Aku berbalik, tetapi langsung terduduk. Sesuatu itu mengayunkan sesuatu yang lain. Saat senter menyala di tanganku, cahayanya menyorot Cal yang memegangi pentungan. Kami mematung selama beberapa detik, saling tatap dengan campuran perasaan lega sekaligus jengkel.

Suaraku bergetar. "Zombie-nya ...?"

"Sudah beres." Matanya memicing ke arahku. "Apa itu kain sarung dari tasku?"

"Ini sarung?"

Dia memelotot. "Kau kira apa? Gaun malam kotak-kotak?"

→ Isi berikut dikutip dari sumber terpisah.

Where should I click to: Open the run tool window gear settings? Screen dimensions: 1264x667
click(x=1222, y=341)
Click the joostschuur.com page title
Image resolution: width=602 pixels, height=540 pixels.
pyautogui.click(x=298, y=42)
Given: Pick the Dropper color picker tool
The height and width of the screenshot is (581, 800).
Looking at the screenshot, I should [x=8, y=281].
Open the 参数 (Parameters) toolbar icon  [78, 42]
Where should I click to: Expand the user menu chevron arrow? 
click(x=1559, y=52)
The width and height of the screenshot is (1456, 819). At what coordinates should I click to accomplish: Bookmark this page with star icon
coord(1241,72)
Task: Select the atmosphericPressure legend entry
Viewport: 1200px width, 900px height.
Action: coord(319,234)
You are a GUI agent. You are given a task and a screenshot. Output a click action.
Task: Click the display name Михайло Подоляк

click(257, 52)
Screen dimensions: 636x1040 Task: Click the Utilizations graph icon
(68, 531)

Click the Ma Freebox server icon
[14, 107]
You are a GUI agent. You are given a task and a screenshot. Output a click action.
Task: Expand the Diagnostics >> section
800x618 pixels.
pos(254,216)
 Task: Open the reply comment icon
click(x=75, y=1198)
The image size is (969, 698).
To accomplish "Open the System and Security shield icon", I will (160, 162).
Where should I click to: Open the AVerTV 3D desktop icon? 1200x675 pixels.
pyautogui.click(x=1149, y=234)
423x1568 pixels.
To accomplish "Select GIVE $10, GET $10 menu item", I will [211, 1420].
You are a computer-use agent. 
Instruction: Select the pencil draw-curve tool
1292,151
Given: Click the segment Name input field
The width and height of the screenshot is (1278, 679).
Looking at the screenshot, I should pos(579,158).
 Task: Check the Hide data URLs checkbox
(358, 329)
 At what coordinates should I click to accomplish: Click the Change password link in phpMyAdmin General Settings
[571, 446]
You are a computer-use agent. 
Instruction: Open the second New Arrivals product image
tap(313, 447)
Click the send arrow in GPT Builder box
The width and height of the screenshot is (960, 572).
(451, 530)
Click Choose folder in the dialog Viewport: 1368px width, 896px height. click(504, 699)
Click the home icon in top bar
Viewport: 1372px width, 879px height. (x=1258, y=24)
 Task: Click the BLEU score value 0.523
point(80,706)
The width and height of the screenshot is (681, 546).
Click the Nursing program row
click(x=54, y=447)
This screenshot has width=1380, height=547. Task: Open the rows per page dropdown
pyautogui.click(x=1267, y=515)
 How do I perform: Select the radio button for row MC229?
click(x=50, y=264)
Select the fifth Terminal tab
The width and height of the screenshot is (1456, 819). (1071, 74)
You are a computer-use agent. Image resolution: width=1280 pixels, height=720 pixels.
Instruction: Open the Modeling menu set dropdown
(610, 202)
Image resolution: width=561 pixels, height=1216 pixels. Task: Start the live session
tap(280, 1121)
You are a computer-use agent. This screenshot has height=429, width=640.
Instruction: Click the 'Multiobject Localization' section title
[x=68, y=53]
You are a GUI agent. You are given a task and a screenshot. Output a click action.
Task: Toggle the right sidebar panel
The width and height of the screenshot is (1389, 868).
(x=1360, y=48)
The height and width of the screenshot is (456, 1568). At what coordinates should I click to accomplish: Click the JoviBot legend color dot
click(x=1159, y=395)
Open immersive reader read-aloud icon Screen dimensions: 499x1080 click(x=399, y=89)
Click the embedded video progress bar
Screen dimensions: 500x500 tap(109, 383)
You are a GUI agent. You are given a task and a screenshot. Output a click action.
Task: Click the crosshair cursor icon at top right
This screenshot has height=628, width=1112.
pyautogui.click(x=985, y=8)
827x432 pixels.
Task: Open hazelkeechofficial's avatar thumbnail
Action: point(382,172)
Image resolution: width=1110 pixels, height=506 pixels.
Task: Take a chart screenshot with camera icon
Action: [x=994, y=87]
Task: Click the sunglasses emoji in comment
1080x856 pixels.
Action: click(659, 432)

Dia membantuku berdiri. Entah bagaimana aku bisa bernapas dengan lebih tenang saat bahuku bersentuhan dengan bahu Cal. Rasanya lebih baik saat aku tahu ada gadis yang bisa membereskan zombie sekali pentung di sampingku.

"Nenek?" Aku memanggil lebih tegas. Senterku menyorot punggungnya—Nenek Aya sedang duduk di depan meja makan. Bergeming.

Aku memelesat ke depannya, mengeceknya. Si nenek bernapas dengan berat, wajahnya pucat, bibirnya memutih, keringat membasahi rambutnya yang beruban. Tubuhnya yang kurus menggigil di balik kardigan tuanya.

"Kita ke rumahku, ya?" Tanpa menunggu jawabannya, aku menyerahkan senter ke Cal, mengganti posisi Emma ke punggungku, lalu menggendong si nenek.